**What is required:** The reply is a verbatim copy of the listing below with its images dropped.

### Excerpted records

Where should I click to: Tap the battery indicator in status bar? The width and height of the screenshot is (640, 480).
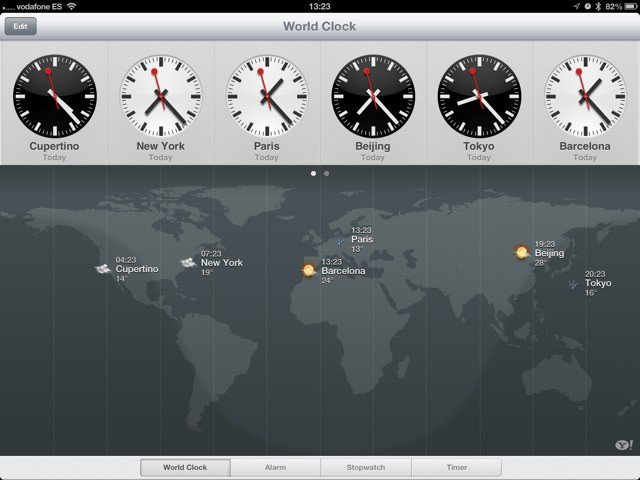(625, 6)
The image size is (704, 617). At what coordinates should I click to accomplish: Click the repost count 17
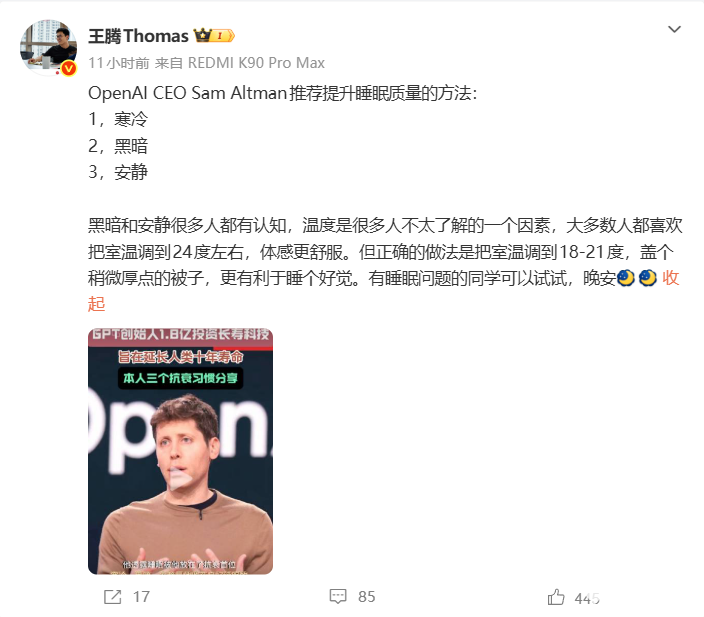point(141,597)
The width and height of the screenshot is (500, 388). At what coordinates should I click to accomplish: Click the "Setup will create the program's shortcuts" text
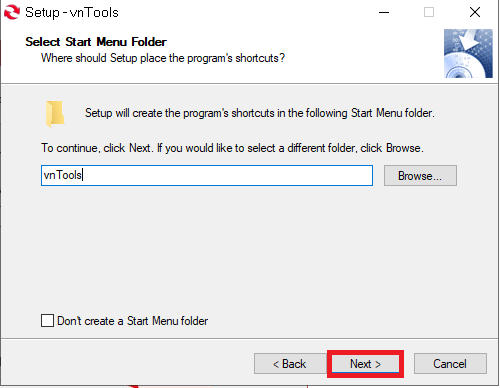(x=260, y=113)
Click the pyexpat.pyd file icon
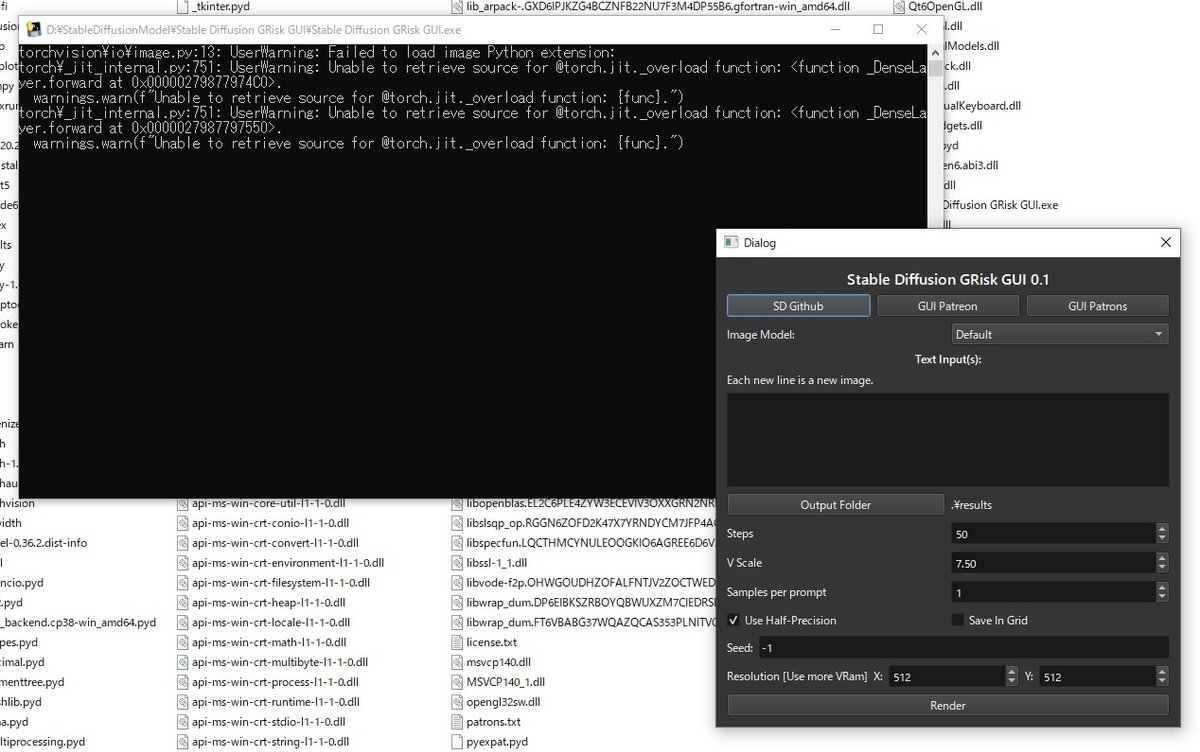The height and width of the screenshot is (752, 1200). 455,741
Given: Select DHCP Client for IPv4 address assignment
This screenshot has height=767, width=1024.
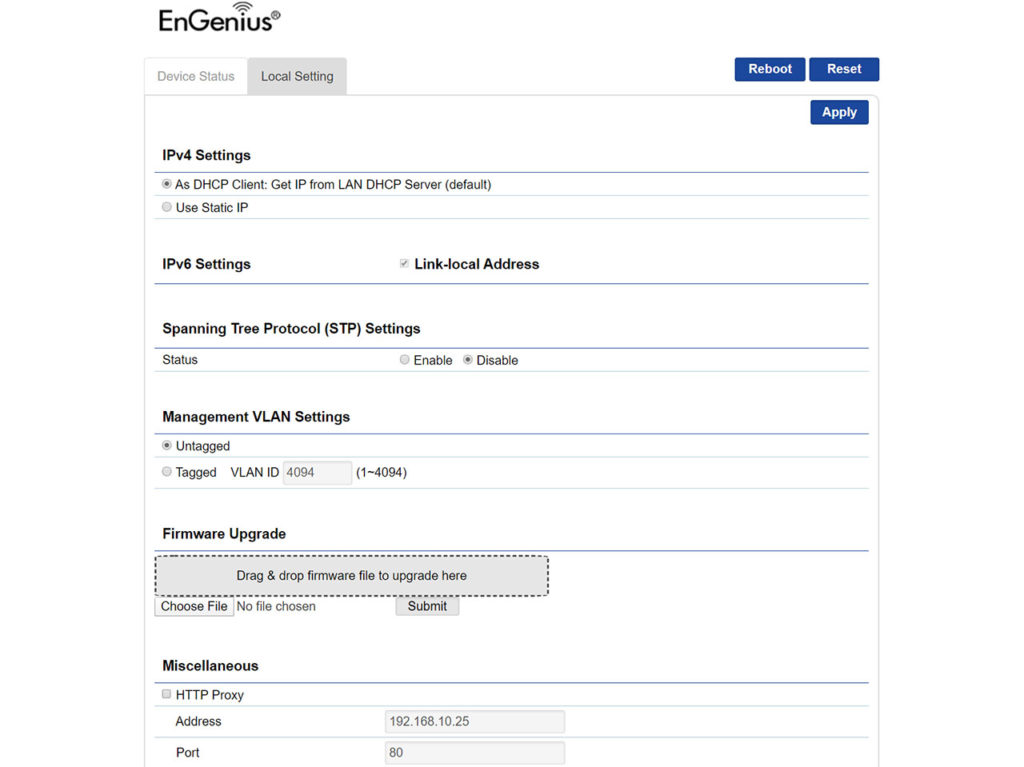Looking at the screenshot, I should pyautogui.click(x=166, y=184).
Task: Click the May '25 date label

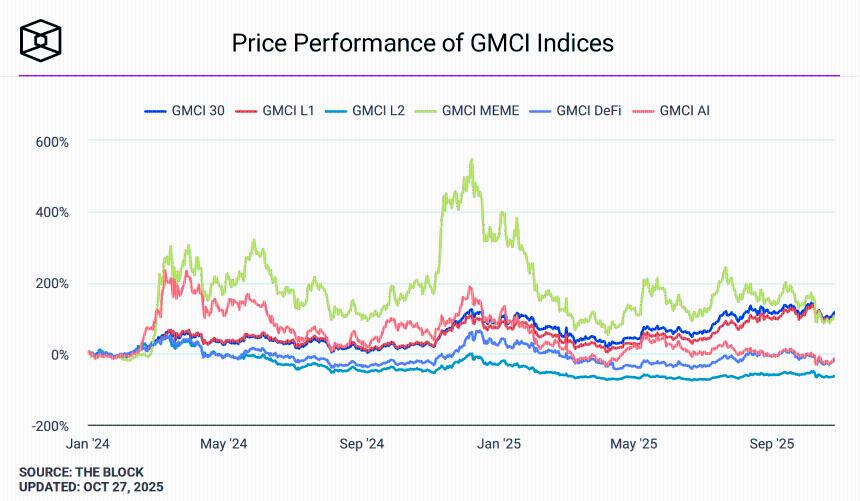Action: point(634,443)
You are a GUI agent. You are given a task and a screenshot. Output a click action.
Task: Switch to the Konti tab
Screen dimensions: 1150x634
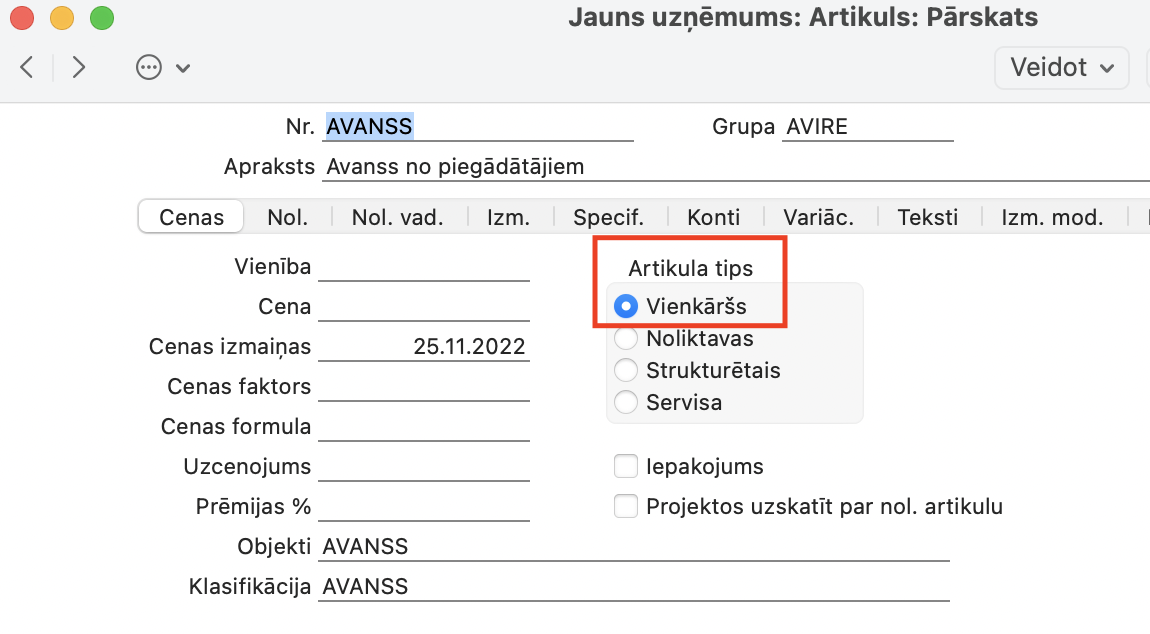[713, 217]
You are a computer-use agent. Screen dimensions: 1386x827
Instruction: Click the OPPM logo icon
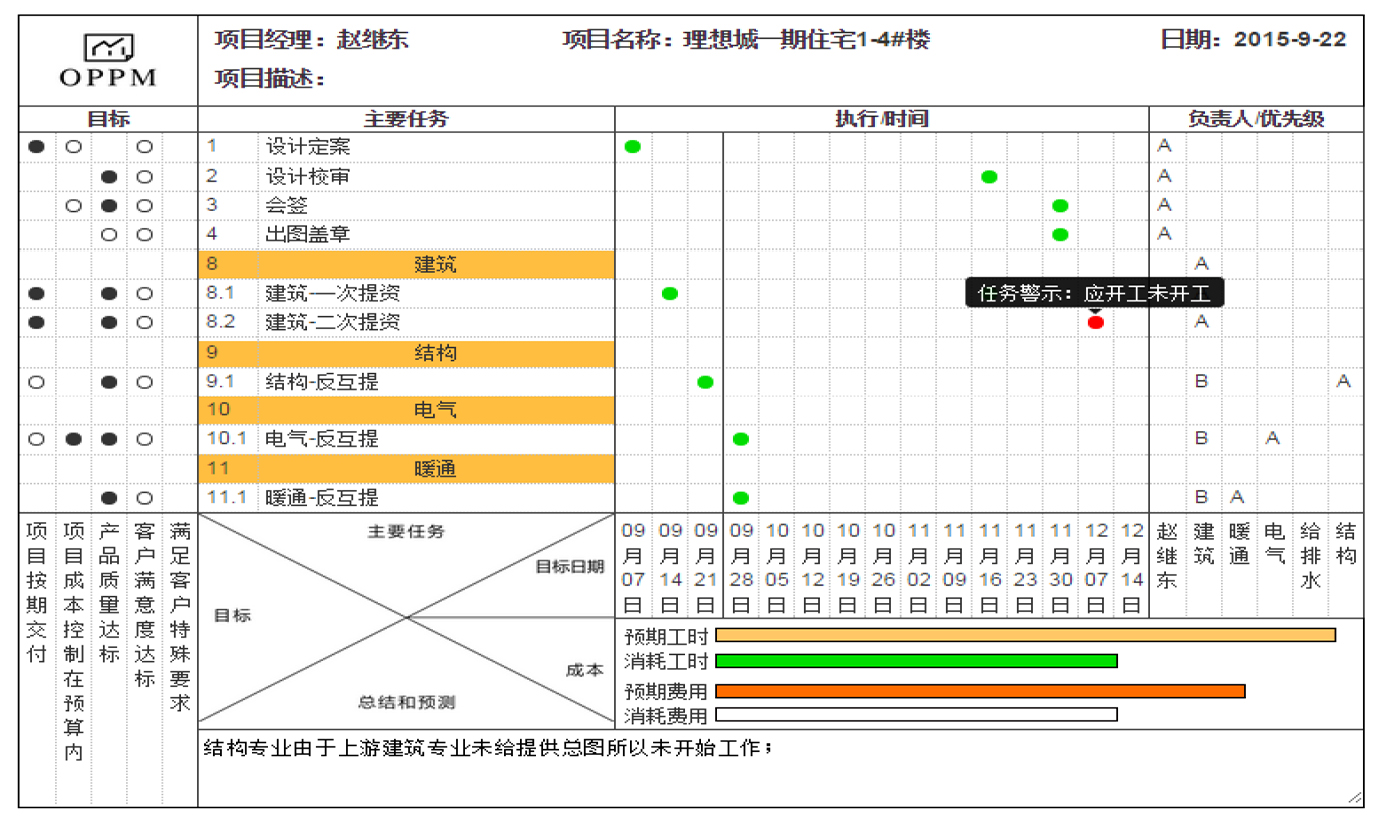[108, 47]
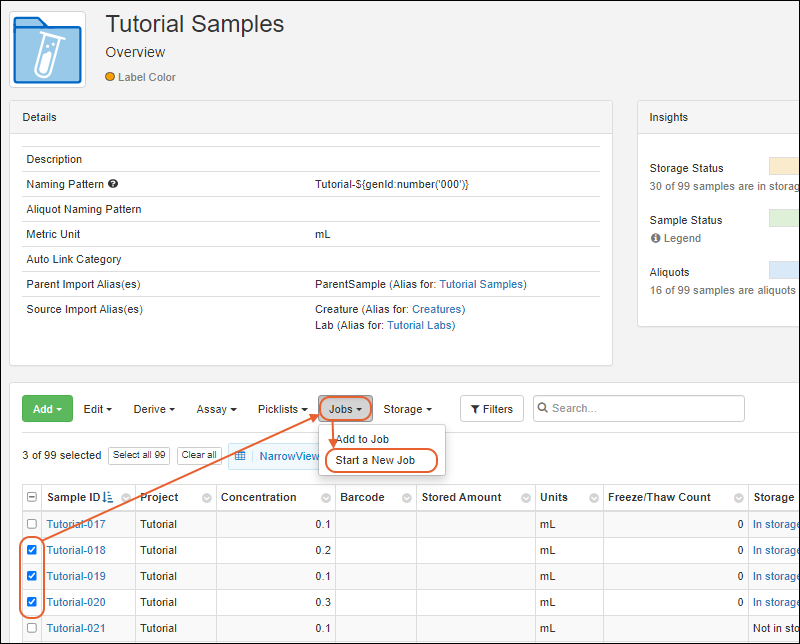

######

**Solution:**
Where should I click to: Tap the battery indicator in status bar? The width and height of the screenshot is (640, 480).
(625, 6)
The image size is (704, 617). At what coordinates should I click to accomplish: Click the repost count 17
point(141,597)
The width and height of the screenshot is (500, 388). At what coordinates should I click to accomplish: Click the "Setup will create the program's shortcuts" text
(x=260, y=113)
Click the pyexpat.pyd file icon
The height and width of the screenshot is (752, 1200). 455,741
Given: Select DHCP Client for IPv4 address assignment
This screenshot has height=767, width=1024.
Looking at the screenshot, I should pyautogui.click(x=166, y=184).
Task: Click the May '25 date label

Action: point(634,443)
You are a GUI agent. You are given a task and a screenshot. Output a click action.
Task: Switch to the Konti tab
Screen dimensions: 1150x634
[713, 217]
You are a computer-use agent. Screen dimensions: 1386x827
Instruction: Click the OPPM logo icon
[108, 47]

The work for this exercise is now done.